In this NetApp tutorial, I’ll give you an overview of the different ONTAP data protection technologies and how they all fit together. Scroll down for the video and also text tutorial.
NetApp Data Protection Overview Video Tutorial
Abhishek Khulbe
I just cleared my NCDA in 1st attempt and all thanks to Neil’s amazing content on Flackbox, his training material, and guidance. His hands-on approach to coaching, detailed explanation with diagrams has won my respect. I am hopeful he will deliver even more in NetApp storage world.
ONTAP Data Protection
Data protection ensures that your data remains available in the case of failure of part or all of the storage system, hardware, or software. For the failure of a part, an example would be the failure of one controller in the cluster. All of the system failing, for example, would be the entire cluster failing.
Other things that can happen would be the failure of the entire physical site. You could have a failure of a single hardware component in the cluster, or perhaps the ONTAP operating system failed somehow, or even the entire site went down because of a flood, fire, or a complete power outage.
ONTAP does have the protection solutions for all those incidents occurring. Other things that could happen are data corruption or accidental deletion. If either one of those things happens, you want to be able to get the data back in the good state it was in before that happened.
ONTAP Hardware Redundancy
Starting off with hardware redundancy, an ONTAP storage system can, and usually is implemented with no hardware single points of failure. Redundant components are used to ensure that the system can withstand a failure of any single instance of a hardware component type.

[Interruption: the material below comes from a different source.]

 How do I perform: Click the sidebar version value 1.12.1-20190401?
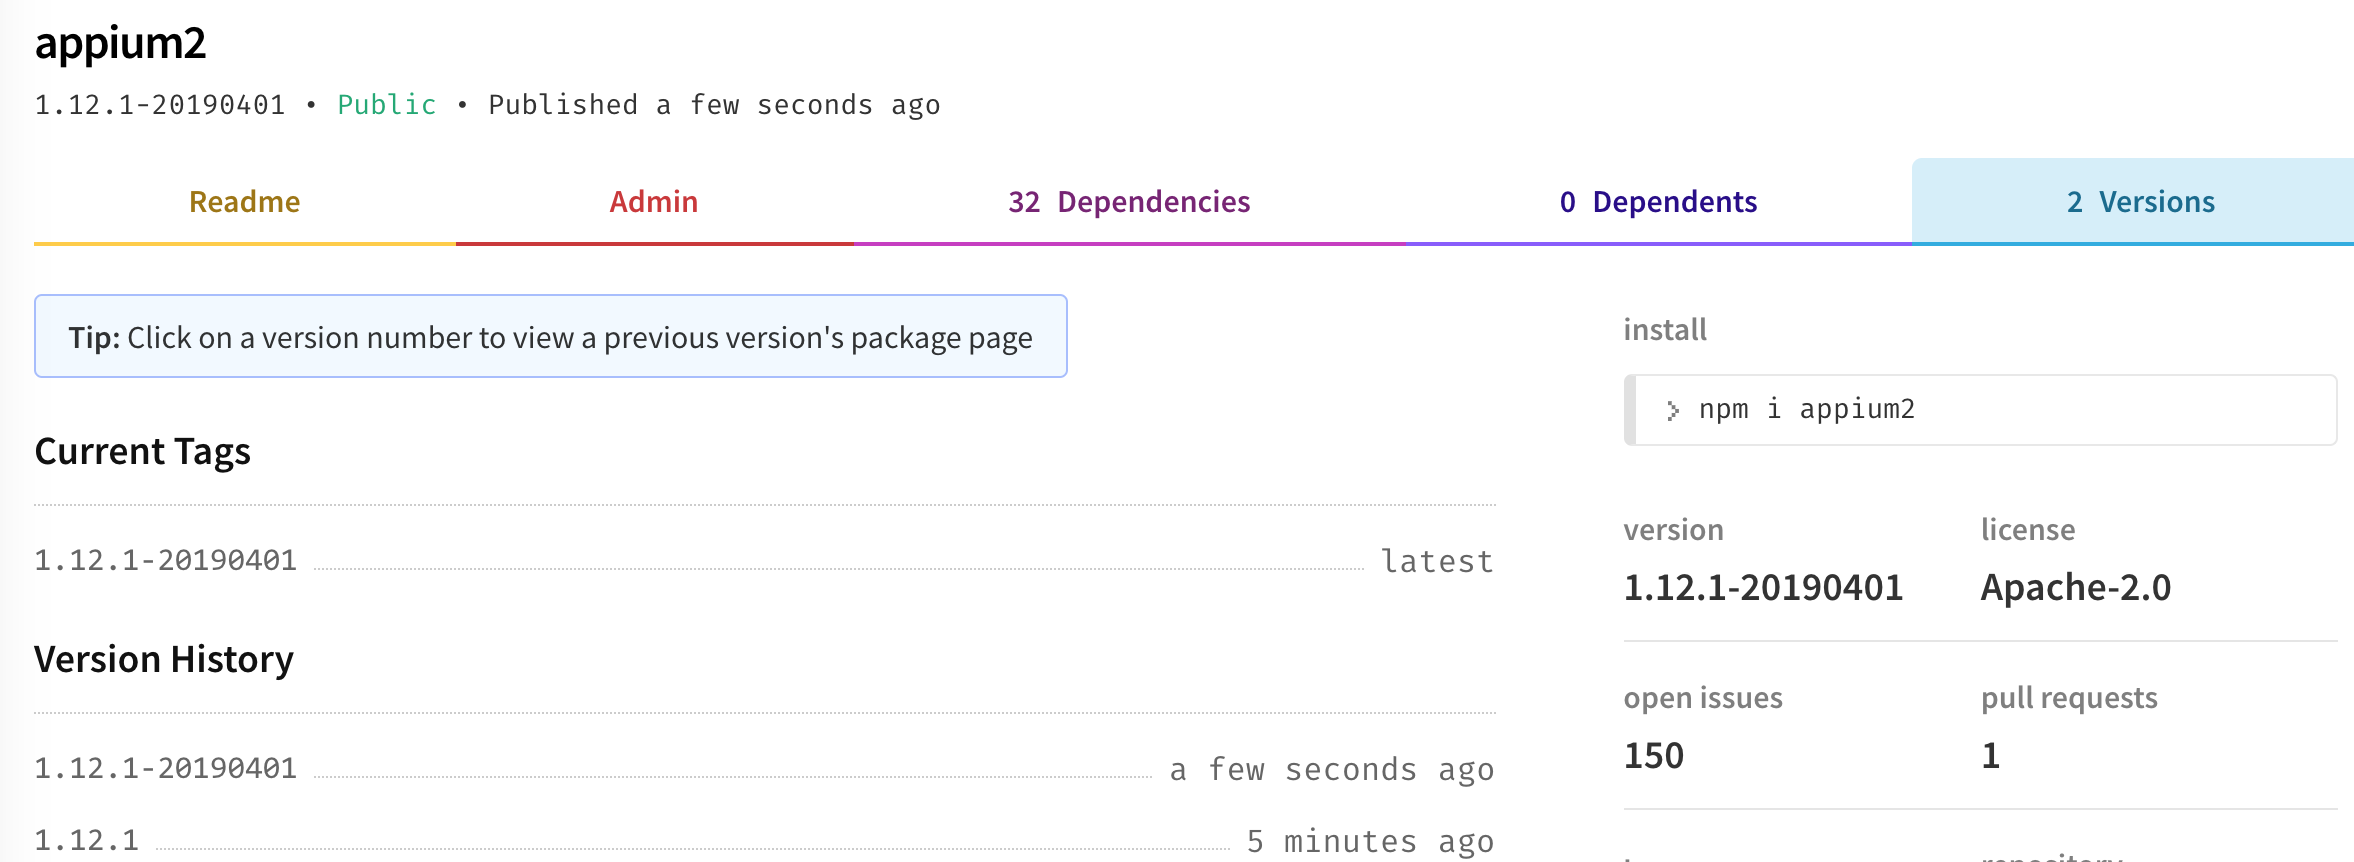point(1763,588)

It protects against a single point of failure. For example, if a single disk, a single disk shelf, or a single controller failed, then the cluster can carry on operating.
Now, if you have a failure of two components of the same type, then it's not guaranteed to protect against that. Sometimes students bring this up with me and see that as being a problem. The thing is you could design the system to have no dual points of failure. But then I could say, well what if two things fail? Oh, we'll need three. What if three things fail? We'll need four.
Obviously, the chance of two hardware components of the same type coincidentally failing at the same time is very unlikely. It's very rare for any hardware component to fail. For two of them to fail at the same time is highly unlikely.
If that highly unlikely event did somehow occur, there are still other features that can be used such as MetroCluster and SnapMirror, in conjunction with the hardware redundancy that do protect against that.
Redundant Hardware Components
Let's look at the redundant hardware components. We've got the controllers, the disk shelves, the disk shelf cables, and the disks. The two main components in the cluster are the controllers and the disk shelf. We also have the connections between them and the disks in the shelves. We have got redundant hardware for all of those different components.
Disk Redundancy
I'll start off the bottom level with the disks. The way that redundancy is provided for disks failing is with RAID. RAID 4 protects against failure of a single disk in a RAID group. RAID-DP for your dual protection, protects against failure of two disks in a RAID group. Finally, RAID-TEC, which is a Triple Erasure Coding, protects against failure of three disks in a RAID group.
Disk Shelf Redundancy
With RAID, it will protect for up to three disk failures in a single RAID group, but obviously, our disk shelves have got more than three disks in them. So, what if the entire shelf fails? That is where SyncMirror comes in. SyncMirror protects against failure of a disk shelf by mirroring data across two separate shelves.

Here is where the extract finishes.